The Epoch Times’ Jeff Carlson details a little-noticed move in the last days of the Obama administration before Trump took over in a presidency plagued by intelligence leaks. The change to Executive Order 12333 made it easier for individuals to get their hands on data from the National Security Agency (NSA) while also keeping information away from the White House.
Carlson questions why the change wasn’t enacted earlier in 2016, as previous reporting from The New York Times had suggested might occur. The upshot: “If this new provision had been implemented in early 2016 as originally scheduled, dissemination of any raw intelligence on or relating to the Trump campaign to officials within the Obama White House would likely have been made more difficult or quite possibly prohibited.”

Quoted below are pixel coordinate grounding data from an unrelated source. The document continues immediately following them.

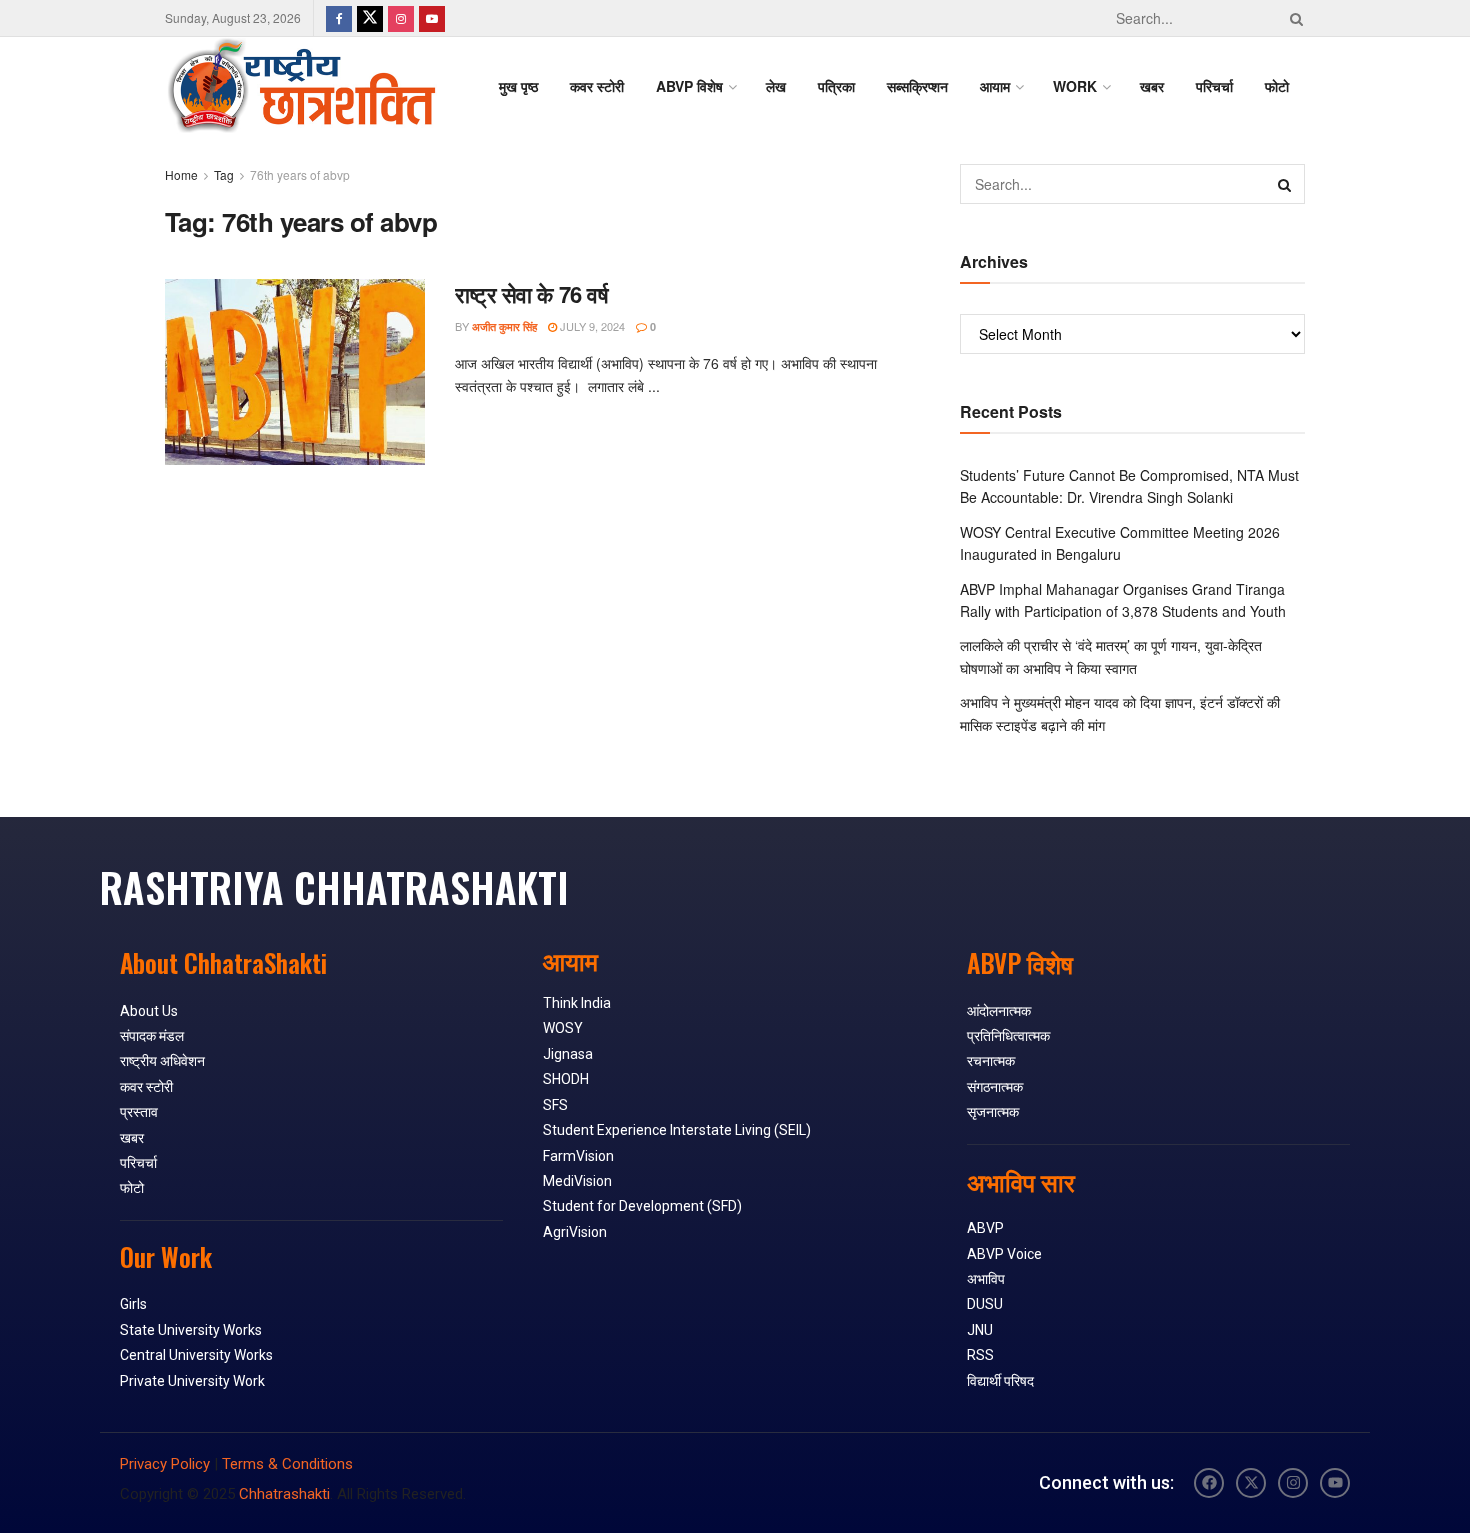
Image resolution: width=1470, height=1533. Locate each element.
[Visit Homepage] (301, 86)
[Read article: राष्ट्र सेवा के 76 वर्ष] (295, 372)
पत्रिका (836, 86)
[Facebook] (1209, 1483)
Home (181, 174)
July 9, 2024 (591, 326)
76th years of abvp (300, 174)
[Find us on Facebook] (339, 18)
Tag (224, 174)
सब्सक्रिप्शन (917, 86)
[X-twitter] (1251, 1483)
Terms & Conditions (287, 1464)
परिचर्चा (1214, 86)
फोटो (1277, 86)
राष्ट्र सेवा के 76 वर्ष (531, 294)
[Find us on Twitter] (370, 18)
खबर (1152, 86)
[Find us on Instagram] (401, 18)
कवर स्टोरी (597, 86)
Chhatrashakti (284, 1494)
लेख (776, 86)
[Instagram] (1293, 1483)
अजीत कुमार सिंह (504, 326)
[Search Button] (1293, 18)
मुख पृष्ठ (518, 86)
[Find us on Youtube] (432, 18)
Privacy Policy (165, 1464)
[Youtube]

The New York Times reports on the status of Germany’s military more than a year and a half after Russia invaded Ukraine. As it turns out, rearming a rump state of the post-Cold War liberal order is harder than it sounds, thanks in part to a sluggish defense bureaucracy and the country’s military aid to Ukraine.
And on Substack, Christian commentator Aaron Renn assesses the differences between Trump and Nayib Bukele, the president of El Salvador known for his crackdown on gangs in the country. Bukele, he argues, has marketed himself as a “builder” of big public projects.
“What US populist in recent times has ever built anything?” Renn asks.